There was a slight pause.
“We should talk about your new job,” Matthew said to Eleanor.
“No!” said Eleanor.
“Eleanor,” explained Joz, “is working as an aide to a Scottish MP.”
“Can you get him,” Matthew asked Eleanor, “to mention the Weirdos’ panto in one of his House of Commons speeches?”
“No,” said Eleanor.
“Who is the MP?” I asked.
“He looks a lot like Ian Anderson,” said Joz, “from Jethro Tull.”
“He is not Ian Anderson from Jethro Tull,” said Eleanor.
“When I met Ian Anderson,” Joz continued, “he had been my hero for about six years and I went to shake his hand and say Well done on the gig and he just gave me his index finger and I had to shake his index finger.”
“Are you sure,” I asked, “that it was his index finger?”
“It was,” said Joz. “He had this dead-eyed look and said: You’re a bit young to be listening to my music and then walked off.”
“Did he,” Matthew asked, “fart when you pulled his index finger?”
“No,” said Joz, “but that would have been amazing.”
“Did he stand on one leg?” I asked.
“No,” said Joz.
“I met Jeremy Corbyn the other day,” said Eleanor.
“Did he hold out his finger?” asked Matthew.
“No. I passed him in the corridor and he smiled at me and that was it.”
“Did he fart?” asked Joz.
“No,” said Eleanor.
“He’s grooming you,” I said.
“Joz is playing clarinet in the panto this year,” said Matthew.
“We’ve got a song,” said Joz, “called Weirdos For Christmas Number One.
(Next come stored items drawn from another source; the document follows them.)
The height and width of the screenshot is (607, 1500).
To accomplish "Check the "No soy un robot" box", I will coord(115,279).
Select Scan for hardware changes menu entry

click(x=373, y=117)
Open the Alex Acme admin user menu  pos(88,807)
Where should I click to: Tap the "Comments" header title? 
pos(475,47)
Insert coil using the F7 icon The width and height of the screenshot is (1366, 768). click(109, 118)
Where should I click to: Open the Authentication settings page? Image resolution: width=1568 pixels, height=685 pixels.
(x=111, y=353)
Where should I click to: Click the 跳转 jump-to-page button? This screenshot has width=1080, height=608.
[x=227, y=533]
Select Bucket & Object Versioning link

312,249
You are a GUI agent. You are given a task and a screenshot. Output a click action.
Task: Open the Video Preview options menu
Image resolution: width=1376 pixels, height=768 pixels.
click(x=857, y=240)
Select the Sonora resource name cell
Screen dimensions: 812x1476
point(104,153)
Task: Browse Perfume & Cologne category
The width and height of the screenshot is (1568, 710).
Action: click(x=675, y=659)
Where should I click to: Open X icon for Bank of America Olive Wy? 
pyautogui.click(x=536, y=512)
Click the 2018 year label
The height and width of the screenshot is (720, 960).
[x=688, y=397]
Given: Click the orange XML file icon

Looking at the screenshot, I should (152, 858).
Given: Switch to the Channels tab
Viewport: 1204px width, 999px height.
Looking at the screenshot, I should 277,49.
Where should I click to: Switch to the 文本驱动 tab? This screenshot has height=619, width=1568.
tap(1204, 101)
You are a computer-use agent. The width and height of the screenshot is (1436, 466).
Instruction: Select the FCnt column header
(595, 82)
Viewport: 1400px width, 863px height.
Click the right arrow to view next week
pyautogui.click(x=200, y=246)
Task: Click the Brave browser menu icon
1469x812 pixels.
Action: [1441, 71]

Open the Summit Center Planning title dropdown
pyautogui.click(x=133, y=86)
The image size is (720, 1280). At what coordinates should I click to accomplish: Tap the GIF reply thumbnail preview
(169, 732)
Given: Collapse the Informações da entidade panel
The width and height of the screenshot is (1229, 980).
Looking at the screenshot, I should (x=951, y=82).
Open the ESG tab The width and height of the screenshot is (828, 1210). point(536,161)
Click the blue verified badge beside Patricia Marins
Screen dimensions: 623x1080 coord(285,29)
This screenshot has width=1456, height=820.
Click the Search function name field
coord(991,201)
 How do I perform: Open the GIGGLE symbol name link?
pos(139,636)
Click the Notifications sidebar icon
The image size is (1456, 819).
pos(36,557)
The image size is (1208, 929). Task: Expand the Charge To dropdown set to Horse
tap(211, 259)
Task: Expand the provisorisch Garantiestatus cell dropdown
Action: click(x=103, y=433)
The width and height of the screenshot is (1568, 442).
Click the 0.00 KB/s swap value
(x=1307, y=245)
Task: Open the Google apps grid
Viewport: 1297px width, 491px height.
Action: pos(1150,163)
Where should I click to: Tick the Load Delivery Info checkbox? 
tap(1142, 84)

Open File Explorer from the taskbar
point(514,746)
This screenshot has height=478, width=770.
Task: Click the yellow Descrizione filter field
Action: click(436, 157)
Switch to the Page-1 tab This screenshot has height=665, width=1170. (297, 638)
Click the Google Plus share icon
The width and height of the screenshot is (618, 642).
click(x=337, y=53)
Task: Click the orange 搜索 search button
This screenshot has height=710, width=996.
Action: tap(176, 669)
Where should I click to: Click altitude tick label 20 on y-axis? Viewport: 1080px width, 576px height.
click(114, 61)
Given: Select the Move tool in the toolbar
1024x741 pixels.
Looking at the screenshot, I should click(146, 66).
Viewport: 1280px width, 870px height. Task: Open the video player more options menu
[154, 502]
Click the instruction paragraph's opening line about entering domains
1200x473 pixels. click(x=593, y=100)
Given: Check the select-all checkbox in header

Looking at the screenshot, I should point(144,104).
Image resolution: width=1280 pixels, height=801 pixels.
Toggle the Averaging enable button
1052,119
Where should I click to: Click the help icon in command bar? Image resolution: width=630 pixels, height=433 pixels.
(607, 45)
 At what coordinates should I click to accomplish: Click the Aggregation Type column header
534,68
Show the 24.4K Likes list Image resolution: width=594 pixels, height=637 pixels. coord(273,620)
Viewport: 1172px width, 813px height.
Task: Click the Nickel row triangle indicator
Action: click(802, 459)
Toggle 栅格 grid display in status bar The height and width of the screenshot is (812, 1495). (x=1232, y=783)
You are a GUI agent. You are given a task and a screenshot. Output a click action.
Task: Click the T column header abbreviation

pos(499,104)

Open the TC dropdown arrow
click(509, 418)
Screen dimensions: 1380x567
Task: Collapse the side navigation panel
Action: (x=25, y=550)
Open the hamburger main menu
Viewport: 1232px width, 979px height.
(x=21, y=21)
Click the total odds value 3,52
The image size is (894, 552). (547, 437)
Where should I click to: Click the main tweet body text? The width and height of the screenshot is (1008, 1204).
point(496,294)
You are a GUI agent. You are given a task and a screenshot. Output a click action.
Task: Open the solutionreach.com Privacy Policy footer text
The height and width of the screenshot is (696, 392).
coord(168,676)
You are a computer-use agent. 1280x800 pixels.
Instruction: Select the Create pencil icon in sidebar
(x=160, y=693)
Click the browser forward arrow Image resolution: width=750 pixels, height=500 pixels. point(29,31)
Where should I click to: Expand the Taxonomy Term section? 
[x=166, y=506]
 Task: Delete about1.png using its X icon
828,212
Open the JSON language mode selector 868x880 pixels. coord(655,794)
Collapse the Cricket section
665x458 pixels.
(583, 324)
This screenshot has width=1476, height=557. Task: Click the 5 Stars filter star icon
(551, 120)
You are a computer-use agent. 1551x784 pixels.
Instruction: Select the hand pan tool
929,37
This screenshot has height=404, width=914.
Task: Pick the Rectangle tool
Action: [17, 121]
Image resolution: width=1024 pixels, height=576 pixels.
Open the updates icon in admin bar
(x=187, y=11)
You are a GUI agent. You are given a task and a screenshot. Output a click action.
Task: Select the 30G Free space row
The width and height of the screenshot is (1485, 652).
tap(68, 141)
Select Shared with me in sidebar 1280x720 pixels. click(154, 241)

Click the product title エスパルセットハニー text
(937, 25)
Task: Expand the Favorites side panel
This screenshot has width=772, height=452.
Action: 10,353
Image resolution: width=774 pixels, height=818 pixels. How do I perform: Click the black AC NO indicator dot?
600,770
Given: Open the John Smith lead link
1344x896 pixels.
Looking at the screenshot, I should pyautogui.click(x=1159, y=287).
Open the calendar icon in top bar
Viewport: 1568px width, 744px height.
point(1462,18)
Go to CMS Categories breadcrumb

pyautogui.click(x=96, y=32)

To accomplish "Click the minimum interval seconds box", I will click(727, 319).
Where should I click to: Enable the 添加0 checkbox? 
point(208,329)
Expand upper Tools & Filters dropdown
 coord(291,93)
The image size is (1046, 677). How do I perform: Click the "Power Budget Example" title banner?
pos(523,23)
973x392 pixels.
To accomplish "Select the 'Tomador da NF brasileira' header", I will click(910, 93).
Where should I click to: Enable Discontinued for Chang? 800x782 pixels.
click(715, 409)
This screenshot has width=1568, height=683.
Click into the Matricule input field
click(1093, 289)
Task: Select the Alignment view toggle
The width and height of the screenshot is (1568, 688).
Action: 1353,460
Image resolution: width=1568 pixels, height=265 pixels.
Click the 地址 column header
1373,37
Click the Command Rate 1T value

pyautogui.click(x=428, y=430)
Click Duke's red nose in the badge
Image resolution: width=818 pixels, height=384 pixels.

Laurence Owen has written three Christmas songs for us. I like the fact that, every year, the shows look a bit ramshackle and it’s all cardboard and poster paint but in the middle are these professional songs. I think it’s a really nice surprise for people.”
“What,” I asked, “is the panto called?”
“It’s called Weirdos For Christmas Number One,” replied Joz, “about trying to form a band and write a Christmas No 1 single to pay off the Inland Revenue because the central character’s dad is in debt.”
“We had several ideas this year,” said Matthew. “I wanted to do a circus, but Adam Larter didn’t like it.”
“Why?” I asked.
“I think it was too mainstream for him. Instead, he has a written a story where the main character is called Adam – played by Adam – who is clearly seeking his parents’ approval.”
“But, to be fair,” said Joz, “Adam has been very selfless the last three years in giving nice roles to other people.”
“That’s too much about the panto for the blog,” I said.
“Joz is really worried about his wrinkles,” Matthew ventured.
“I’ve been moisturising,” said Joz. “It’s because of all the smiling I do. A photographer the other day told me I was the first person she’d ever done head shots for where she didn’t have to digitally remove the bags under the eyes, because I didn’t have any.”
“You do,” I said.
“Well, I slept really badly last night,” Joz explained. “I stayed up until 2.00am watching the endings of sad films.”
“Only the endings?” I asked.
“I’d already seen the films.”
“So now,” I asked, “you just fast-forward to the endings?”
“Well, I’m not going to stay up until 4.00am watching the entire film,” said Joz. “That would be silly. I just stay up until 2.00am watching the ending.”